# [SELECTED EXTRACT]

“Silence is a source of great strength.” – Lao Tzu

While some people dislike a silent environment, equating it with being alone and lonely, others look forward to spending time with just their thoughts, seeking silence with eagerness, as if anticipating a gift. Indeed, silence offers profound benefits, many of which we aren’t even aware of.

Silence is good for overall physical health and well-being

Besides giving our ears a break, silence has been shown to offer significant health advantages that boost overall well-being. From a physiological standpoint, silence helps:

  • Lower blood pressure, which can help prevent heart attack.
  • Boost the body’s immune system.
  • Benefit brain chemistry by growing new cells. A 2013 study found that two hours of silence could create new cells in the hippocampus region, a brain area linked to learning, remembering, and emotions.
  • Decrease stress by lowering blood cortisol levels and adrenaline. Furthermore, according to a 2006 study in Heart, two minutes of silence relieves tension in the body and brain and is more relaxing than listening to music. This was attributed to changes in blood pressure and blood circulation in the brain.
  • Promote good hormone regulation and the interaction of bodily hormone-relate systems.
  • Prevent plaque formation in arteries.

Lending credence to these observations, science now recognizes the harmful effects of noise pollution on human health and cognition.

Silence promotes psychological and emotional benefits

Taking a break from difficulties at home, work or school is often best accomplished with a conscious choice to entertain silence. Without the distractions of tech devices, ringing phones, incoming messages, unexpected assignments or chores, or the demands of children, co-workers, family members and friends, it’s easier to calm the mind and restore balance.

Silence may help in the following areas:

  • Creativity – When allowing thoughts to go where they will, inspiration may bubble up. Solutions to current or long-standing problems may suddenly occur to you, or a work-around or innovative approach may seem more feasible. Ideas for going in a different direction could coalesce, helping build momentum and excitement for spinning them off into yet other potential avenues to pursue.
  • Awareness of self and environment – Once you’re comfortable in your silence, you’ll notice a distinct shift in your ability to be more self-aware. In addition, you can better appreciate the world around you, including your immediate environment.
  • Reflection – Silence permits the kind of reflection that is beyond mere introspection. It promotes the ability to connect threads in a seemingly disorganized, disconnected world. After meditating in silence, you may be more motivated to mend significant relationships that have become strained, embark upon a self-improvement program, pursue a more challenging career path, vow to adopt a healthier lifestyle.

# [PROBLEM SET]
**A.** Quote the passage on the benefits of silence word for word, starting at "Besides giving our" and ending at "remembering, and emotions.".
**B.** Continue the passage on the benefits of silence from its last sentence.

# [DATASET SECTION]

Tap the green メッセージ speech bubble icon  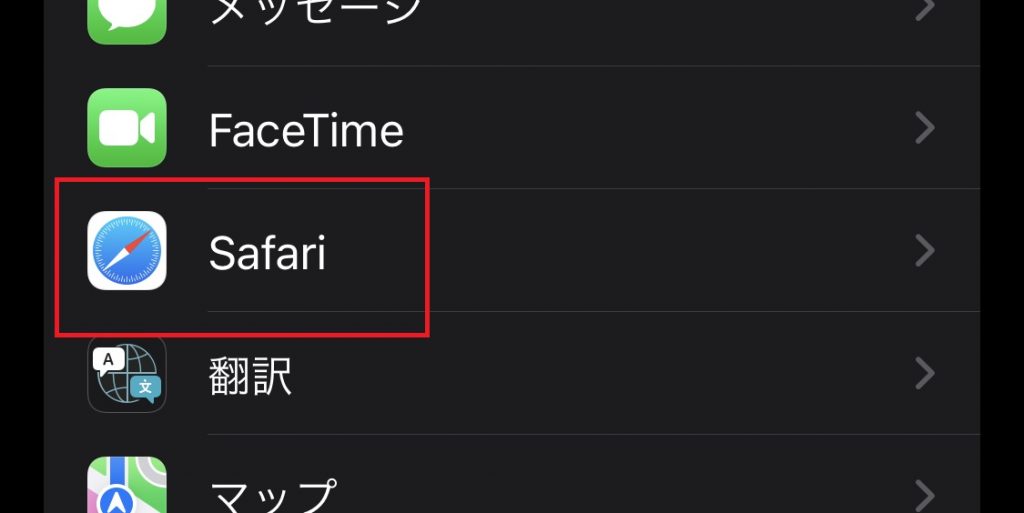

# [SOLVED TASKS]
**A.**
Besides giving our ears a break, silence has been shown to offer significant health advantages that boost overall well-being. From a physiological standpoint, silence helps:

  • Lower blood pressure, which can help prevent heart attack.
  • Boost the body’s immune system.
  • Benefit brain chemistry by growing new cells. A 2013 study found that two hours of silence could create new cells in the hippocampus region, a brain area linked to learning, remembering, and emotions.

**B.**
  • Sensitivity to flow of life force – As a living organism, becoming aware of your essence, your flow of life force is important to maximizing your potential and impact on those closest to you. No one exists in a vacuum. We’re all members of the human species. As such, our life force separates us from all other species.
  • Insomnia – In a 2015 study published in JAMA Internal Medicine, older adults experiencing insomnia found relief in the form of improved sleep quality and less daytime impairment after undergoing a 6-week intervention of mindfulness meditation.

Suggestions for entertaining silence

At a loss for effortless ways to get in the practice of entertaining silence? It isn’t as difficult as you might think, and anyone can begin to cultivate silence to help benefit overall health and well-being. Try these suggestions:

  • Invite a friend for a walk outside in nature. Then, make sure to walk at least part of the way in mutual silence. You can also walk solo to get more in tune with nature and allow your mind to take a quiet time-out.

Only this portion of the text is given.